**Exercise details:** Rewrite the listing from the line with "Task: Select the 珍珠棘贝 短剑 skin icon" up to and including the line with "Action: click(x=879, y=102)", changing "Select" to "Choose" and keeping everything else the same. Leave the pictures out.

**Extracted entries:**
[START]
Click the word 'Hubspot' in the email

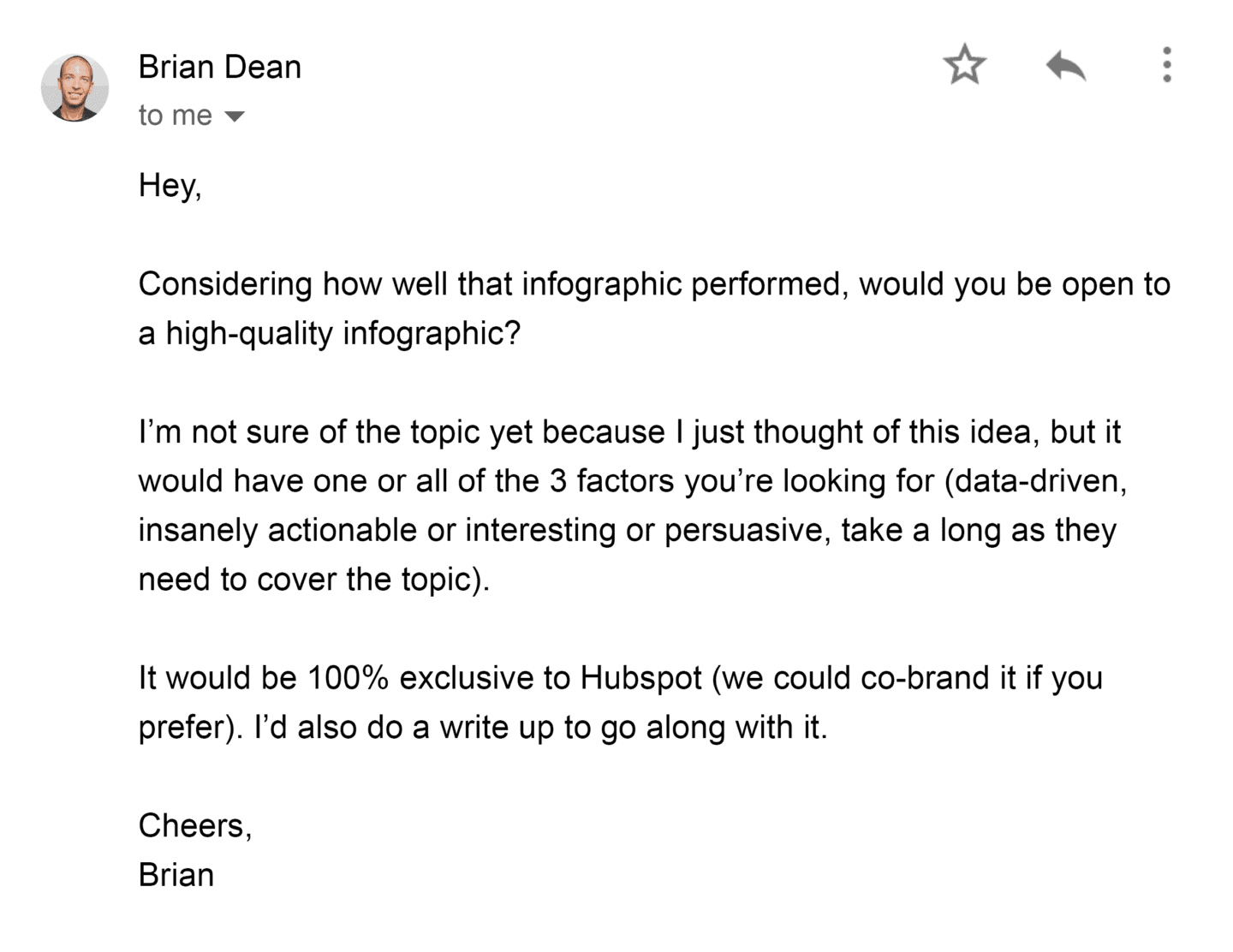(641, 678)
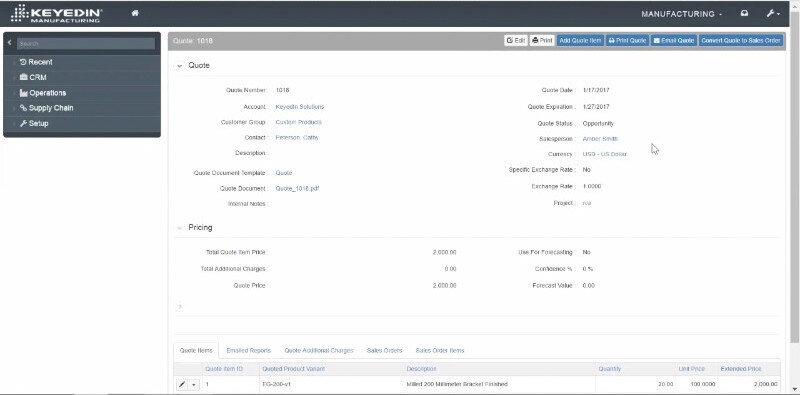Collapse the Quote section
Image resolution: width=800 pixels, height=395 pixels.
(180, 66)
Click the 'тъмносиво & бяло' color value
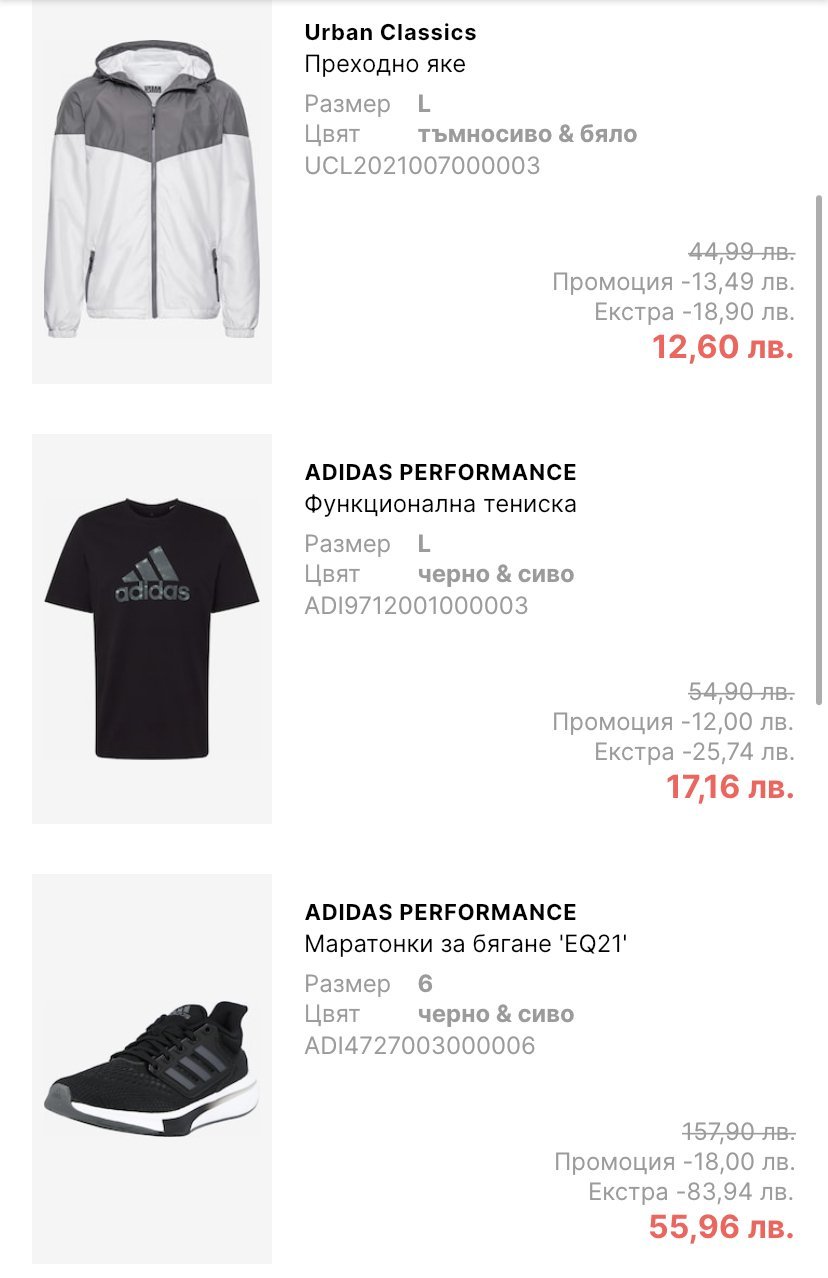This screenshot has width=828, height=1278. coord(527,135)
[END]
[START]
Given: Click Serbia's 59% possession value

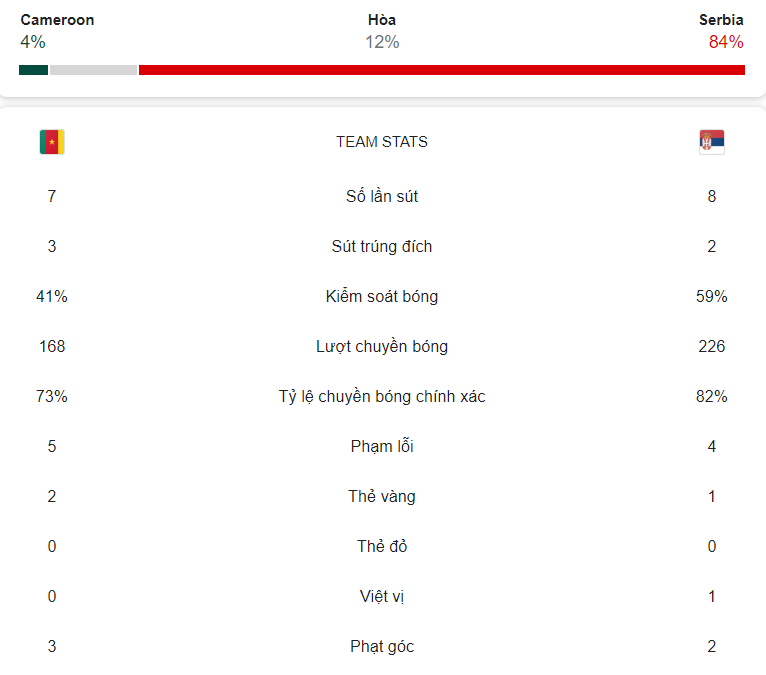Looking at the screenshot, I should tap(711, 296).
[END]
[START]
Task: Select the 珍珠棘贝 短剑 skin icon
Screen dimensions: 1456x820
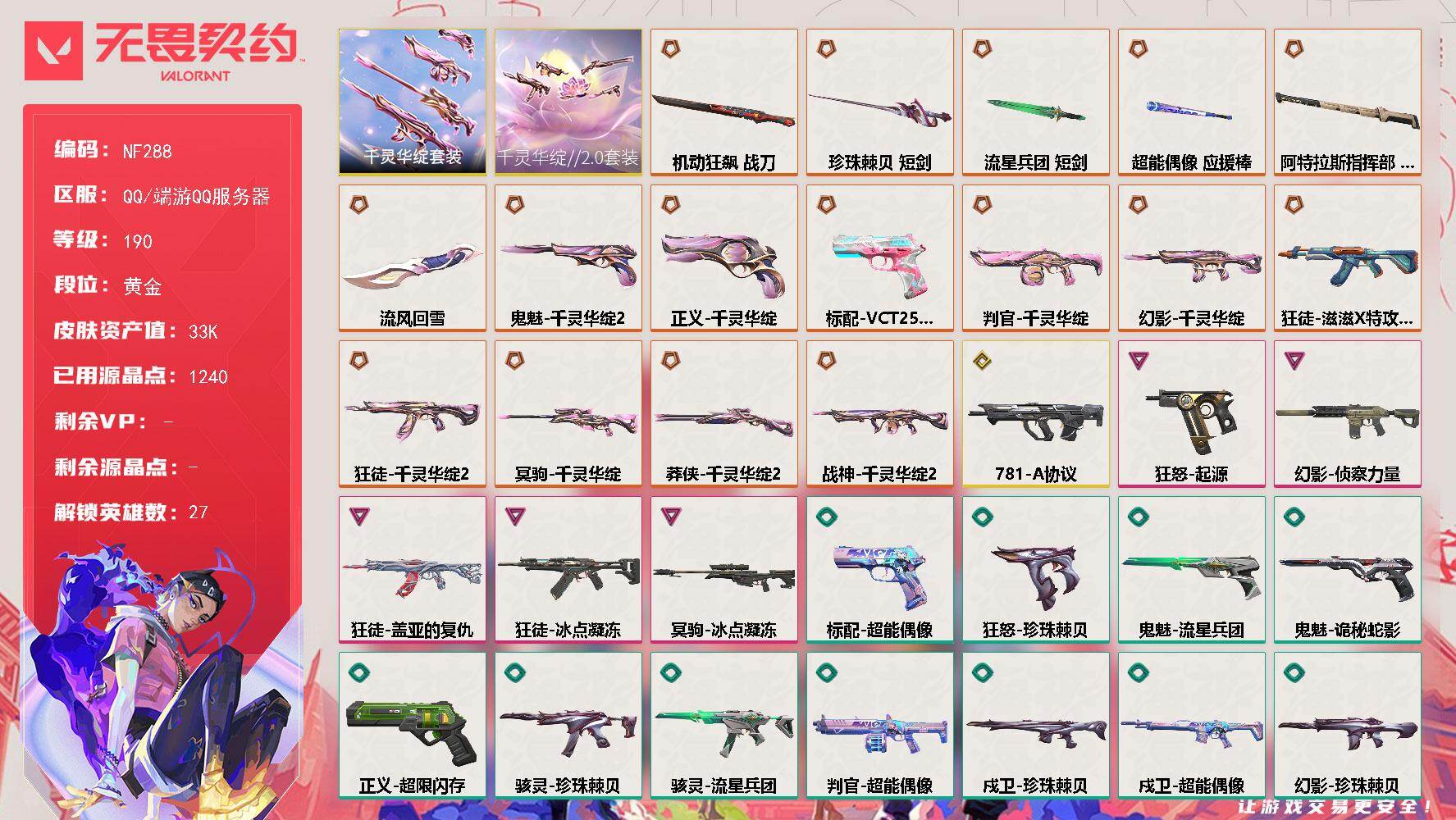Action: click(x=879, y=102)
[END]
**Exercise response:**
Task: Choose the 珍珠棘贝 短剑 skin icon
Screen dimensions: 1456x820
Action: click(x=879, y=102)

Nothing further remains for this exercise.